第45話

息が苦しいと、体が訴えてくる。口から空気が抜けて、気泡となった上に登っていくのをぼんやりと見つめる。水の中から見る水面は、どこか荒々しく感じられた。


 そんなことを考えながら、白紅麗は無意識に、その手を伸ばした。水面に向かって。本当に、無意識に。


 頭の奥が痺れる。苦しさにもがこうとする本能を、そんなことをしても無駄だと言う感情で押さえつけ、白紅麗はどんどんと沈んでいく。


 ああ、ようやく、この命を手放すことができるのだと、白紅麗は実感する。


 もうすぐ死ぬのならば、もう、いいだろうか。



 ――ずっとずっと、胸の内に秘めていた、“あの言葉”を、呟いても。いいだろうか……?



「――――」



 ごぼごぼと、水の中で言葉を吐き出す。しかし、自分でもなにを言っているのかわからないほどに不明瞭な声は、結局水の中に消えていった。



 ――刹那。



 水底が、動いた・・・


 背中に受ける水圧が変わり、白紅麗は手放そうとして居た意識を戻される。なんなんだろうと、消えていく意識で考えた瞬間――。




 ――どぉん!!





 という、爆音とともに、白紅麗は湖から抜けていた。

 なにが起こったのか、全くわからない。


 白紅麗は、自分が何かに乗っている・・・・・と自覚する。


 しかし、痺れた頭ではなにも考えることができなくて、目の前も霞んでいく。必死に体を動かして、なんとか横を向く形になった時に、白紅麗は珍しいものを見た。



(……成竜の、鱗なんて……珍しい……)



 規則正しく並んだそれを、手のひらに感じる。


 白紅麗は、それを最後に、その意識を手放したのだった。









 帝と、影は突然現れたその巨大な存在に驚愕を隠せない。


 美しい鱗は陽の光を反射して、輝く。真珠を彷彿とさせる輝きだ。一切の濁りのない、真っ白な巨体。それは、神秘的な雰囲気を放っていて、何か言葉を言いたくても、言えるような雰囲気ではなく、結局二人ともに言葉を失ったまま黙っている。


 と、直接頭に語りかけるように“声”が聞こえた。



《……人間が何用だ?》



 低く、成人男性のような声。落ち着き払ったその声に、二人ともに未だに呆然としている。

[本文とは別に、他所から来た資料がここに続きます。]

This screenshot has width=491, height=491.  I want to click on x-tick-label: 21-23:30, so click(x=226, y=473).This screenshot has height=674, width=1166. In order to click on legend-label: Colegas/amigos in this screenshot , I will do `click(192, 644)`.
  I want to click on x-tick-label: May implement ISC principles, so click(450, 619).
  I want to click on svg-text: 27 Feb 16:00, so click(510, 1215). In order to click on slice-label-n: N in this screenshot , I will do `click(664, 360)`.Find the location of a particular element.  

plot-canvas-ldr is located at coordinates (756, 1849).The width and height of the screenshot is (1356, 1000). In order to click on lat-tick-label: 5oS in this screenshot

 その声を放った存在は、縦長の動向をきょろりと動かして周りを見る。爬虫類を彷彿とさせるその瞳に、帝も影も、ゾッとしたものを感じた。


 大きな顎門を少しだけ開けて、その存在は息を吐き出す。長い尻尾はだらりと水面に少しだけついており、その巨体を浮かせている巨大な翼が背中から二つ出ている。


 ばさっという羽ばたきをすれば、驚くほどの風が襲ってくる。その風を受けた影は、崩れそうになる体制をなんとか整え、船にしがみつく。


 そんな様子を見るともなしに見ていたその存在は、再び人間に語りかけた。



《何用かと聞いたのだが。特に用はないらしいな。……では、我は戻らせてもらう》



 そう言って、その存在は大きく羽ばたく。


 それにハッとして、帝が声を張り上げた。